THUD. The sound you just heard was me falling off my pedestal! No matter how confident or secure we might be concerning our dealings with children, from time to time, children remind us that we are not perfect, that we make mistakes, and that to err is not only human, but fairly commonplace! A couple of weeks ago, I was reminded of this fact in no uncertain terms!
Let me set the stage… When Little Lady was in for a visit, I had plans to do lots of crafting with her. Lady is a 3, almost 4, year old artist. She loves drawing and painting, cutting and pasting. In other words, she loves to create. How exciting it was going to be for both of us to spend time together doing something we both loved! It was wonderful. We sprawled at the table, immersed in our work, chatting and creating. All was right in the universe.
Then, I pulled out some flour sack tea towels I had bought specifically for her. I wanted her to first color the towels, then I would sew them into a skirt for her. She was going to love this and I was going to have a very “blogable” event to share. I had a vision of what I wanted the skirt to look like. I wanted lots of color, but to be washed out, giving it a blurry watercolor feel. Using the fabric paints, Lady proceeded to draw a vibrant rainbow… her motif of choice these days. This was going to be perfect! As she was drawing her picture, I began misting the surface so the colors bleed. As the colors began to run together it was producing the perfect effect I was going after.
Gammy: This is going to be beautiful. ((mist-mist))
Little Lady: No it’s not.
Gammy: Oh, yes it is, Sweetie. Look at the beautiful colors. ((mist-mist))
Little Lady: I don’t like it. It’s ugly.
Me, thinking she was being too critical of her own abilities…
Gammy: Really, Sweetheart, you’re doing a wonderful job. ((mist-mist))
Little Lady: I don’t want to do this no more. It’s a mess.
Gammy: Oh, no. Look at the colors! It’s beautiful. You’re almost done. Please finish it.
Little Lady: Okay.
She had been using rainbow colored fabric paint. Quickly, she picked up a permanent black marker, and before I could stop her, she drew an angry black lightning bolt across the fabric.
I gasped… she ran from the table. In a split second, I took it all in… the ruined painting, the Exodus from the table, and I was mortified by the behavior, but I was mortified by my behavior… not hers. Before I heard my bedroom door slam, I knew what I had done. I had invited her to be creative, I had given her the tools and the opportunity, then denied her the right to express herself. I did not allow her to take ownership of her creation, and, I did not listen when she tried to tell me in a rationale manner that she was not happy because, in her mind, I was ruining her painting. In other words… I messed up… BIG time!
Her mom, who had been in the area, but not truly aware of what happened, just saw her daughter storm away from the table and slam a door.

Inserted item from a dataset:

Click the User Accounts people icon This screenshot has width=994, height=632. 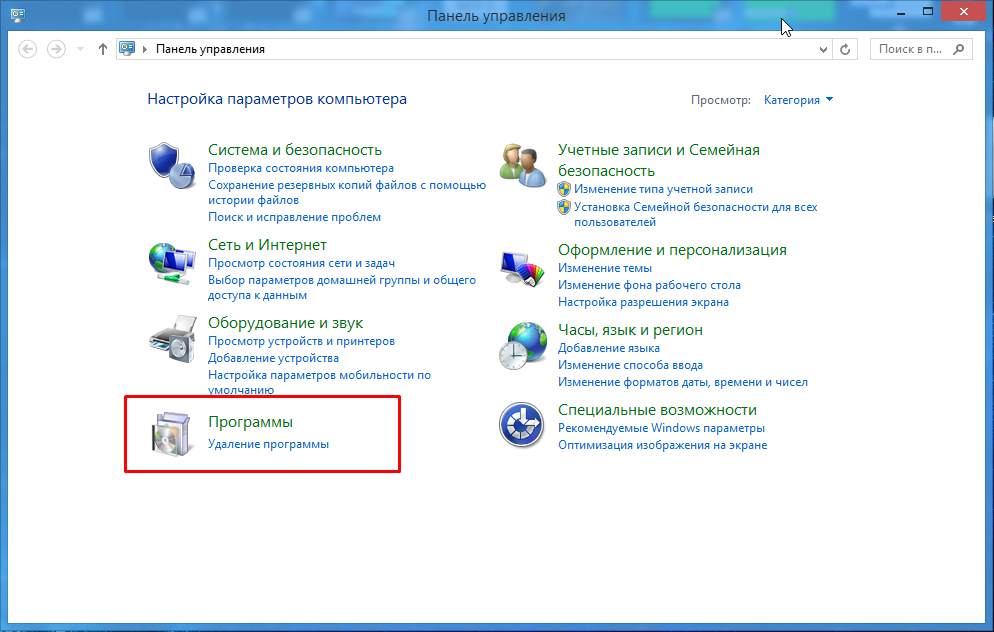pos(522,165)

She started toward the bedroom.
“Wait”, I said. “Let me go. This is my fault.”
I entered the room, and Lady was sitting on the floor, legs and arms crossed, defying the world to enter her space… girding herself against the retribution she assumed she would face.
“I’m sorry”, I said. “This is all my fault. I wasn’t listening to you. You didn’t want me to spray your painting, did you?”

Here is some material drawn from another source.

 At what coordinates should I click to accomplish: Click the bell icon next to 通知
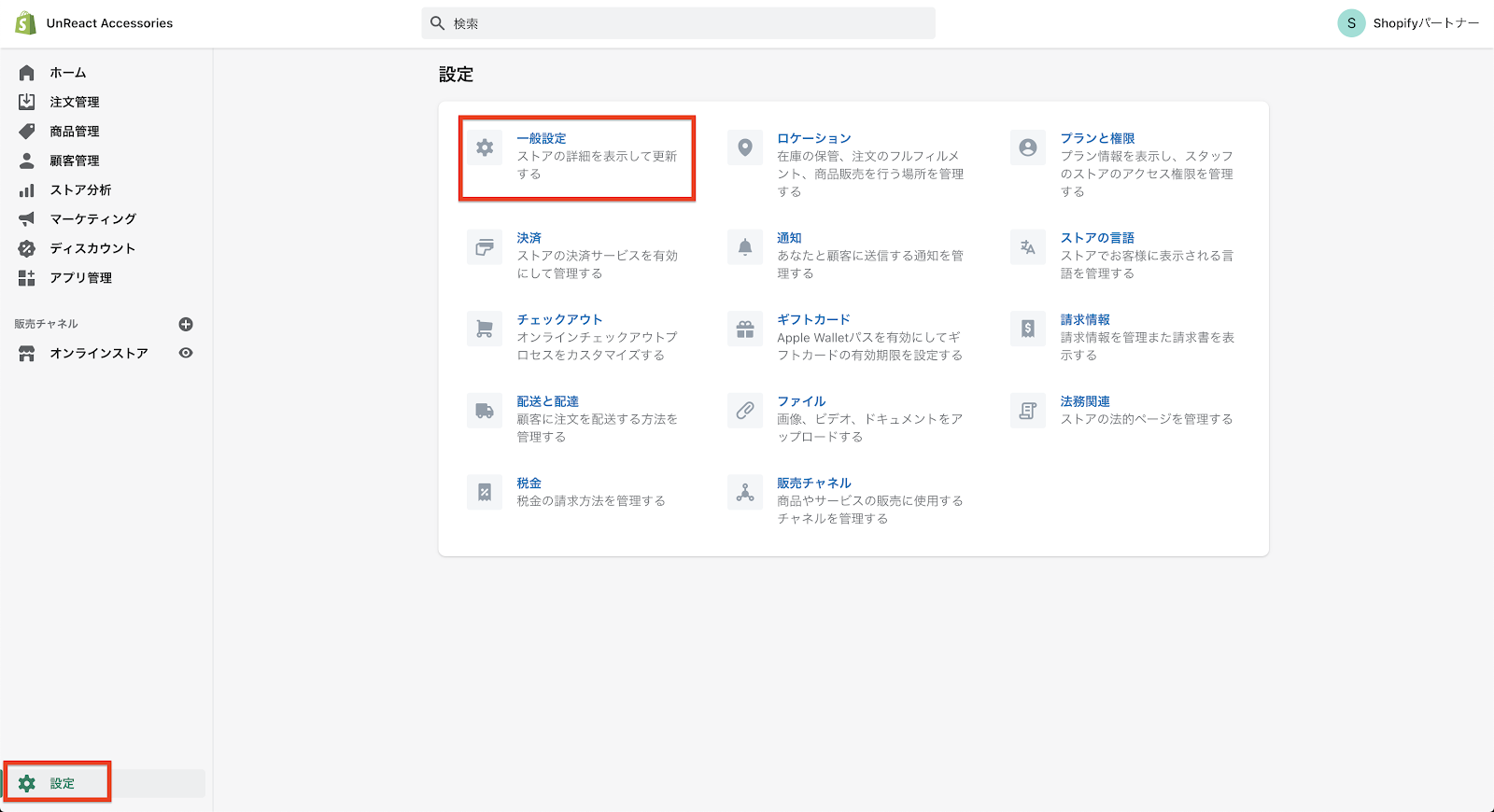pyautogui.click(x=745, y=247)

She looked up and shook her head “no”.
“You were doing such a great job, drawing a beautiful rainbow, and I ruined your painting. Do you think you can forgive me? I am so sorry!”
She got up and came into my arms to be held. She forgave me. I’m not sure I would have been that quick to forgive someone that defaced something I had made!!!
When working with children, it is easy to push our creative visions on them. Although there is a time and place for children to learn to “follow directions”, we have to be careful not to crush their creative instincts. When children complain that they don’t enjoy “doing art”, what they probably mean is “I don’t enjoy doing the projects you have selected for me to do.” If we want our children to be creative, we have to LET them be creative. That means sometimes the outcome won’t align with our vision, but not only is that okay, isn’t that really what being creative is all about?
I should have known better… but, oh, yeah… H.U.M.A.N!
Prologue: When Lady was drawing her picture, I was mimicking her drawing on another piece of fabric, which I was going to use as the back of the skirt. I decided to hang them out to dry and use them for another project. In some form of cosmic justice, the “watered down” colors I tried so hard to obtain almost faded away during the drying process, while the angry black scar remained intense. Pretty ironic, right? I am keeping it as a reminder to honor the creativity in children… a lesson I hope I don’t soon forget!